• PROBLEM REQUIREMENTS
In the entries below, find the line with "771x587 pixels." and transcribe it and every line after it exactly, through the last line, without pictures.

Collected data entries:
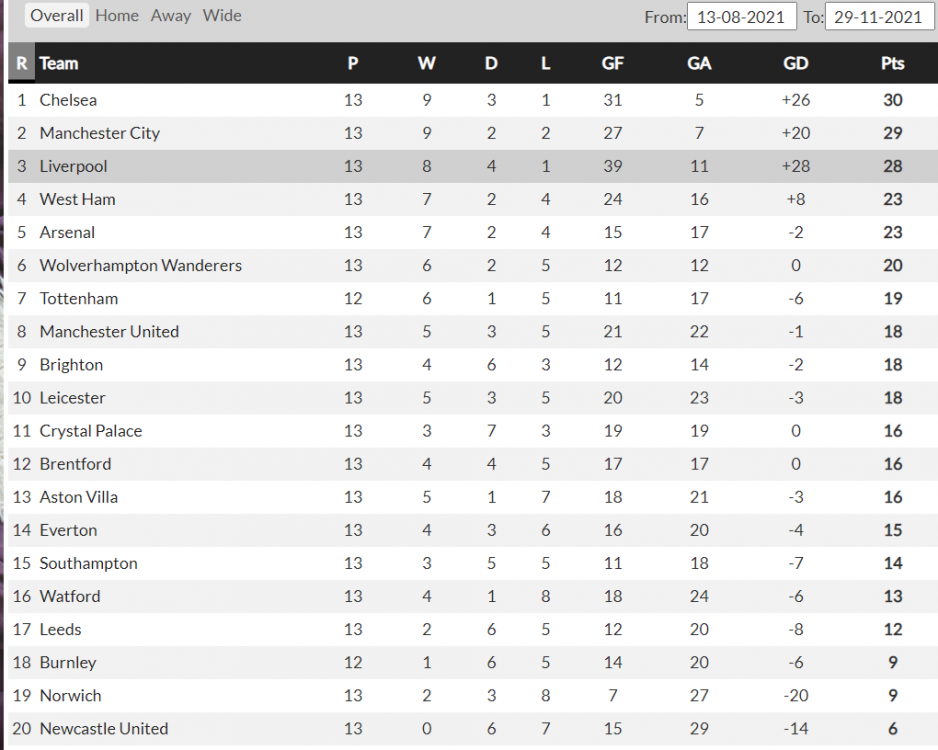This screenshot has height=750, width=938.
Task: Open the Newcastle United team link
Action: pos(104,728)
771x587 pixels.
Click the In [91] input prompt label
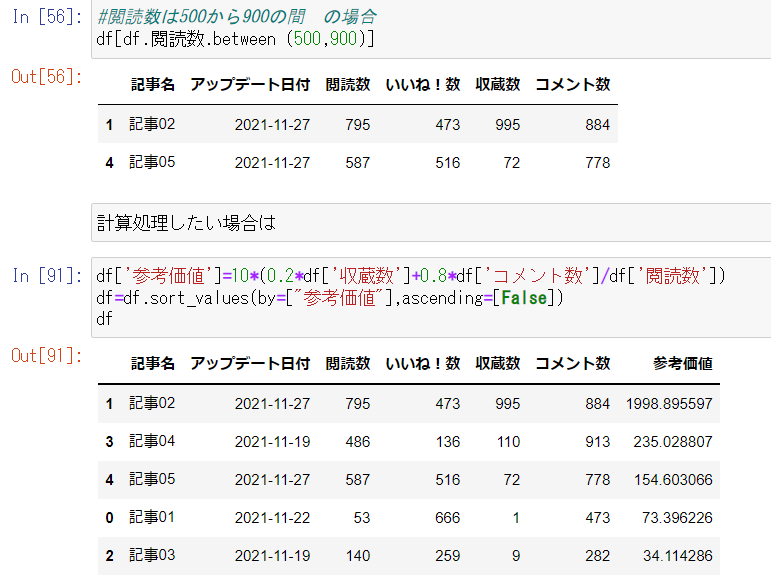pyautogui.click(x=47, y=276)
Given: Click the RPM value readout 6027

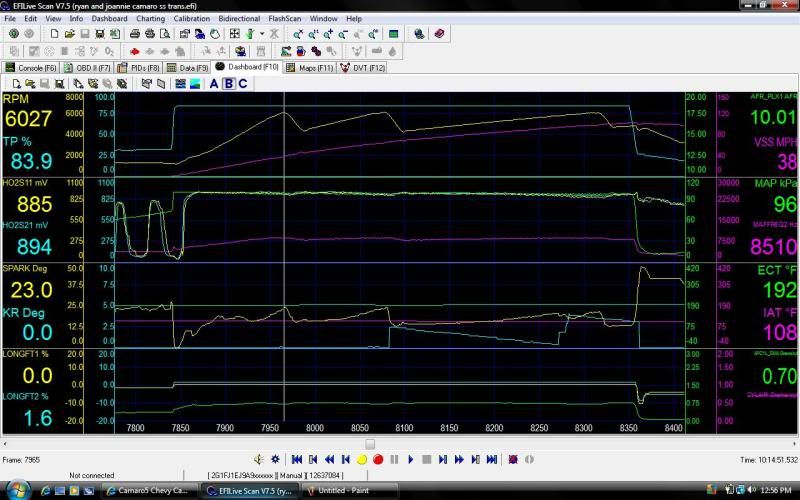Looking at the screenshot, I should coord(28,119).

• WRITTEN ANSWER
771x587 pixels.
Click the In [91] input prompt label
pyautogui.click(x=47, y=276)
Given: Click the RPM value readout 6027

Looking at the screenshot, I should coord(28,119).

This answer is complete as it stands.